Starting at the line that holds "This screenshot has width=1568, height=655.", copy every line exactly through the end of the data, and no others.

------------------------

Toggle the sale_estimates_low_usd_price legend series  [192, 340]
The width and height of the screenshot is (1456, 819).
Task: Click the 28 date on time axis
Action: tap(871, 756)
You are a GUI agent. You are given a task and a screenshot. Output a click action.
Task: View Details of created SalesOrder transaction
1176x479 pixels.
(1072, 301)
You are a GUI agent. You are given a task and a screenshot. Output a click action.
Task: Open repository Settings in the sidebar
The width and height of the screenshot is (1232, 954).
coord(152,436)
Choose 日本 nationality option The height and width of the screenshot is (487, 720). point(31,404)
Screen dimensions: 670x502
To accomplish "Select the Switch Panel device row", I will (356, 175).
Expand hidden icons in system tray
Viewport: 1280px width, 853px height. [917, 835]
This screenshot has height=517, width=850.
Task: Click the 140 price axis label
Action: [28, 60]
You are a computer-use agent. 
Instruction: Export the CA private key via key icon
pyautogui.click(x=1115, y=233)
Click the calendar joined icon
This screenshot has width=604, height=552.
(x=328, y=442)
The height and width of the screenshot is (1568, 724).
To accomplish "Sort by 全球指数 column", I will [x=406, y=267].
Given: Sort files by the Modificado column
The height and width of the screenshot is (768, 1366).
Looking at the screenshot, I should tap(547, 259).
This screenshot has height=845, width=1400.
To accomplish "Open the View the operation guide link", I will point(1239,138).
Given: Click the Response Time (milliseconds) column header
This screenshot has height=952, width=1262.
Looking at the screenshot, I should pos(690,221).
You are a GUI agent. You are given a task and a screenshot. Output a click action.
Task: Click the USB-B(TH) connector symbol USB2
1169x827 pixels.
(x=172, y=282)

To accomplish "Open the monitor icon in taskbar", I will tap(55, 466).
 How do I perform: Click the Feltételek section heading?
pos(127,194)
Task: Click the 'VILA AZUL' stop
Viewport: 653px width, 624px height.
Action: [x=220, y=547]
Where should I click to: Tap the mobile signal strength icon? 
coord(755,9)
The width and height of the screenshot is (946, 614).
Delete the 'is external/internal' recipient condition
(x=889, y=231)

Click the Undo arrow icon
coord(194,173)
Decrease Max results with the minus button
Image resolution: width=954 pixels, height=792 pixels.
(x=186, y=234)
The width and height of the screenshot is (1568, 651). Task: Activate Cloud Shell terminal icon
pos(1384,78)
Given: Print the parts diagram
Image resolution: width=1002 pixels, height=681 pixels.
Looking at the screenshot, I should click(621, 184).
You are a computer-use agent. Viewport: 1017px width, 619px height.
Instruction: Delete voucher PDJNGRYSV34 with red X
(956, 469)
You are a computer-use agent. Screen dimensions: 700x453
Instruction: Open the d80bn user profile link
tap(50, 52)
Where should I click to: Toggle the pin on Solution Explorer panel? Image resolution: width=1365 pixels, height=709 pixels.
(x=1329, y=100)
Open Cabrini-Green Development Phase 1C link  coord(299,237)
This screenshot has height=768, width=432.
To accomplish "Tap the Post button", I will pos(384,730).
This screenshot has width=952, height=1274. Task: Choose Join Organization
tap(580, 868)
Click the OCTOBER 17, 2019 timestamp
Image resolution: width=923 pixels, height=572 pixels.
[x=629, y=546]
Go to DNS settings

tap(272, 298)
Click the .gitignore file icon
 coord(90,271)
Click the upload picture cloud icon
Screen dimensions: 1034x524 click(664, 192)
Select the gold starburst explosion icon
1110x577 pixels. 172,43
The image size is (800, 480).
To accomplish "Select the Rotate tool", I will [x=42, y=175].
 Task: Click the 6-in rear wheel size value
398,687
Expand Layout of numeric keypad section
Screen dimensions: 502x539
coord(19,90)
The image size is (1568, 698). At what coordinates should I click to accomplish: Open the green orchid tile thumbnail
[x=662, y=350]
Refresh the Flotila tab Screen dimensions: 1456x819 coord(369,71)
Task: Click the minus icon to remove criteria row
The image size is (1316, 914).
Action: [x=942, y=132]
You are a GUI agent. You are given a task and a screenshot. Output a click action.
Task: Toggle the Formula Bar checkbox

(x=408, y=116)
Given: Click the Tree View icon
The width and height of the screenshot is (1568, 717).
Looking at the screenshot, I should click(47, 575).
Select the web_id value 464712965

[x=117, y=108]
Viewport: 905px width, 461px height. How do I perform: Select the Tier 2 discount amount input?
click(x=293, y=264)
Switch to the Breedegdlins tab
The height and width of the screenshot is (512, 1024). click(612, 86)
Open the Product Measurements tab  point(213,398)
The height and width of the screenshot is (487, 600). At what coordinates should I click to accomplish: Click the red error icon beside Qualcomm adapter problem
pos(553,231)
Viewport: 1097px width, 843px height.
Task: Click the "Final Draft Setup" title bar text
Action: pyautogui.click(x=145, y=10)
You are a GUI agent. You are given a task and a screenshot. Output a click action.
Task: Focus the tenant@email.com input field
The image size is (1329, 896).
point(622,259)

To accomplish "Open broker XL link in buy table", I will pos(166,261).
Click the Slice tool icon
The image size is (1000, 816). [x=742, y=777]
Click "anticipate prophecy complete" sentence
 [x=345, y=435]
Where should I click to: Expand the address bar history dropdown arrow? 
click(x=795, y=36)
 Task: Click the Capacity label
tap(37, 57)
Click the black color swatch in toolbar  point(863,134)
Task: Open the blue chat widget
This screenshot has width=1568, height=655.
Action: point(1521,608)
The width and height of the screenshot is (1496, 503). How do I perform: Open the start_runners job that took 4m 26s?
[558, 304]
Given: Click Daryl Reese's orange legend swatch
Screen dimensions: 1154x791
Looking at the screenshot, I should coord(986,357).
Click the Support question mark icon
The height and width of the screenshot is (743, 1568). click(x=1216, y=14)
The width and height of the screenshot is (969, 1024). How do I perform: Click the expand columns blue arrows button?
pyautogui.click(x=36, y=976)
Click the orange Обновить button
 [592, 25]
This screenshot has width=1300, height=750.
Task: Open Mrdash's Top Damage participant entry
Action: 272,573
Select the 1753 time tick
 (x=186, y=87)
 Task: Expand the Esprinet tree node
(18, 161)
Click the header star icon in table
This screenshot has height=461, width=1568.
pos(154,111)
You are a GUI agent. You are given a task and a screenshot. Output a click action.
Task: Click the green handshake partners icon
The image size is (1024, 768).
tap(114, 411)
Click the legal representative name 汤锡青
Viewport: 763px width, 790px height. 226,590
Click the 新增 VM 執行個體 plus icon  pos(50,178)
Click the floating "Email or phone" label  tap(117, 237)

------------------------

Solution to this task:
This screenshot has width=1568, height=655.
Action: point(1521,608)
The width and height of the screenshot is (1496, 503). How do I perform: Open the start_runners job that took 4m 26s?
[558, 304]
Given: Click Daryl Reese's orange legend swatch
Screen dimensions: 1154x791
Looking at the screenshot, I should coord(986,357).
Click the Support question mark icon
The height and width of the screenshot is (743, 1568). click(x=1216, y=14)
The width and height of the screenshot is (969, 1024). How do I perform: Click the expand columns blue arrows button?
pyautogui.click(x=36, y=976)
Click the orange Обновить button
 [592, 25]
This screenshot has width=1300, height=750.
Task: Open Mrdash's Top Damage participant entry
Action: 272,573
Select the 1753 time tick
 (x=186, y=87)
 Task: Expand the Esprinet tree node
(18, 161)
Click the header star icon in table
This screenshot has height=461, width=1568.
pos(154,111)
You are a GUI agent. You are given a task and a screenshot. Output a click action.
Task: Click the green handshake partners icon
The image size is (1024, 768).
tap(114, 411)
Click the legal representative name 汤锡青
Viewport: 763px width, 790px height. 226,590
Click the 新增 VM 執行個體 plus icon  pos(50,178)
Click the floating "Email or phone" label  tap(117, 237)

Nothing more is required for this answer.